Après avoir auditionné il y a un instant Catherine Guillouard, et avant d'entendre cet après-midi Valérie Pécresse, il me revient de vous dresser un état des lieux de la manière dont les transports publics se préparent à sortir du confinement et les nombreuses incertitudes qui demeurent à ce jour, ainsi que les perspectives à plus long terme qui s'offrent pour le secteur. Ces éléments résultent des auditions qui ont été réalisées ces dernières semaines, auxquelles vous avez été nombreux à participer, et d'autres éléments qui ont pu nous être communiqués.
Nous venons de l'entendre, à cinq jours de la sortie du confinement, il existe encore de nombreuses incertitudes s'agissant de la mise en oeuvre du plan de déconfinement dans les transports publics. J'en citerai trois.
La première concerne le cadre règlementaire qui s'imposera aux opérateurs de transport à compter du 11 mai. Si les grandes lignes du plan de déconfinement ont été annoncées par le Premier ministre lors de son discours du 28 avril, le décret qui doit préciser les mesures sanitaires devant être appliquées dans les transports n'a toujours pas été publié - il ne le sera a priori que vendredi.
_ _ _ _ _ _ _
## Consigne A
Répondez à ces questions sur l'extrait :
(i) À quelle date le Premier ministre a-t-il annoncé les grandes lignes du plan de déconfinement ?
(ii) Qui doit être entendu cet après-midi ?
(iii) À combien de jours de la sortie du confinement l'intervention a-t-elle lieu ?
## Consigne B
Recopiez, s'il vous plaît, le passage de l'extrait qui va de « Après avoir auditionné » à « nous être communiqués. ».
Le matériau qui suit est distinct de l'extrait.

## Données disponibles
_ _ _ _ _ _ _
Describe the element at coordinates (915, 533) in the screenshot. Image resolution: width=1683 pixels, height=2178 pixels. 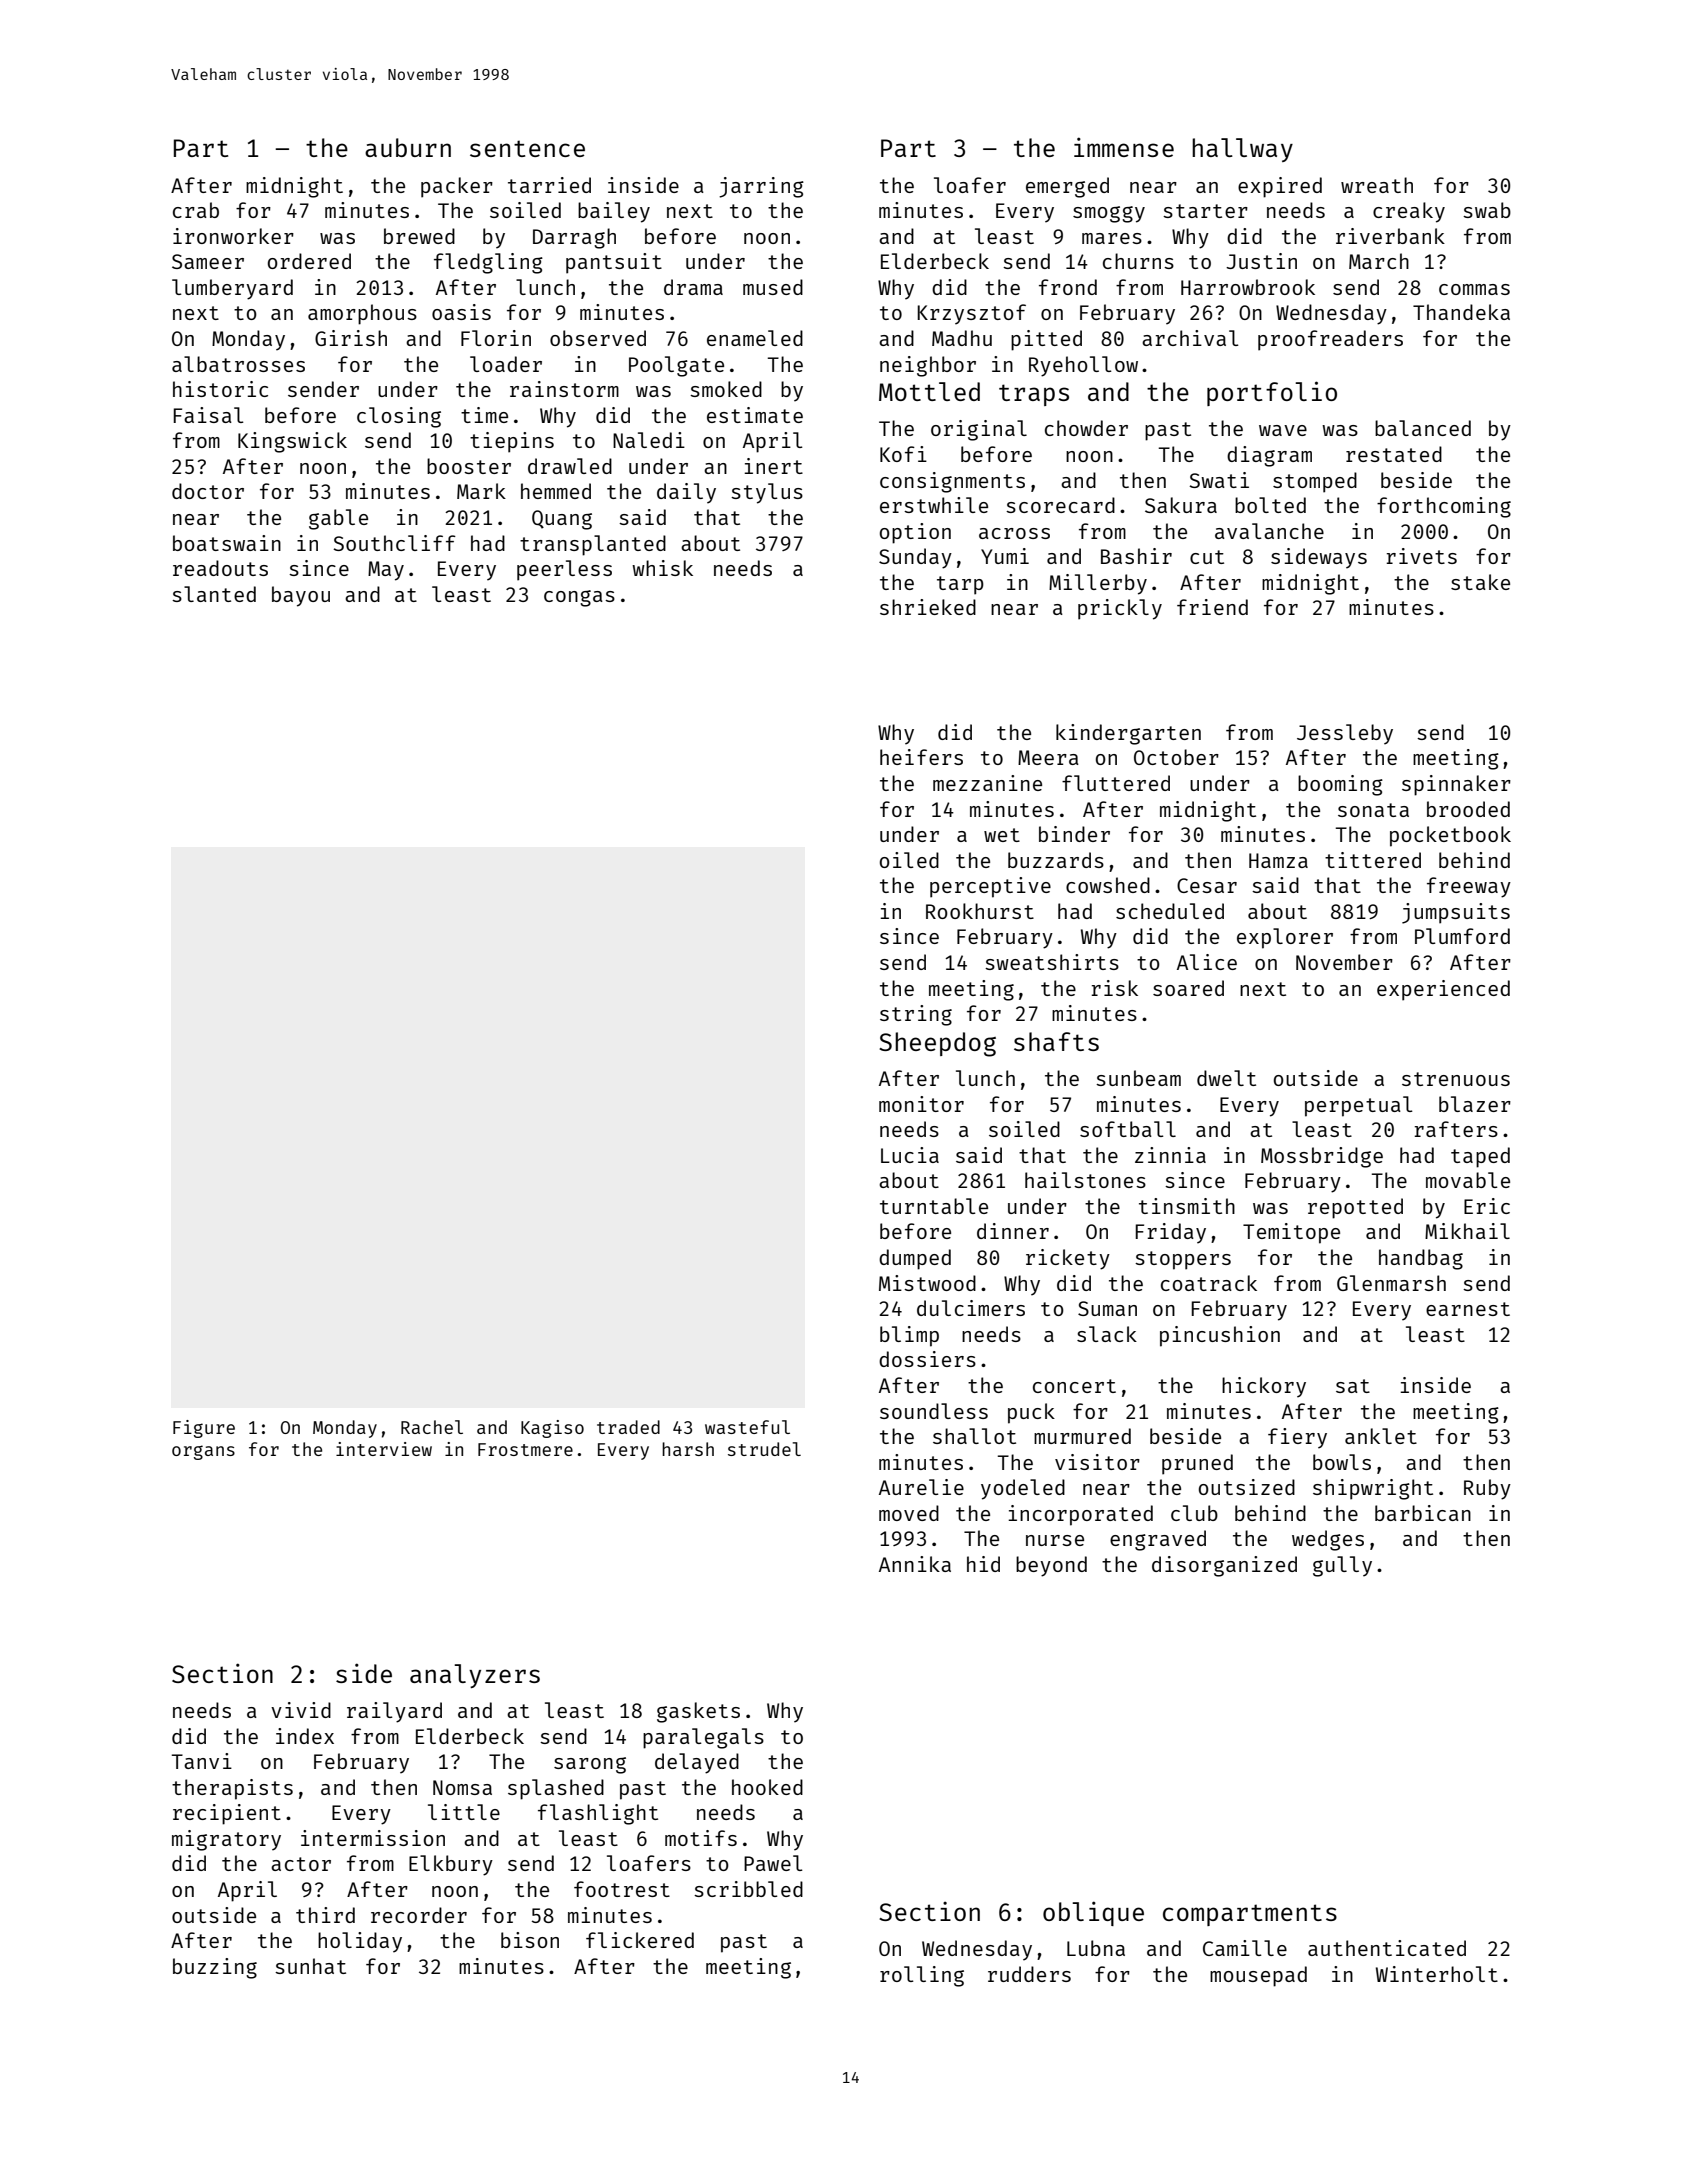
_ _ _ _ _ _ _
## Résultat attendu A
(i) Le 28 avril.
(ii) Valérie Pécresse.
(iii) À cinq jours.

## Résultat attendu B
Après avoir auditionné il y a un instant Catherine Guillouard, et avant d'entendre cet après-midi Valérie Pécresse, il me revient de vous dresser un état des lieux de la manière dont les transports publics se préparent à sortir du confinement et les nombreuses incertitudes qui demeurent à ce jour, ainsi que les perspectives à plus long terme qui s'offrent pour le secteur. Ces éléments résultent des auditions qui ont été réalisées ces dernières semaines, auxquelles vous avez été nombreux à participer, et d'autres éléments qui ont pu nous être communiqués.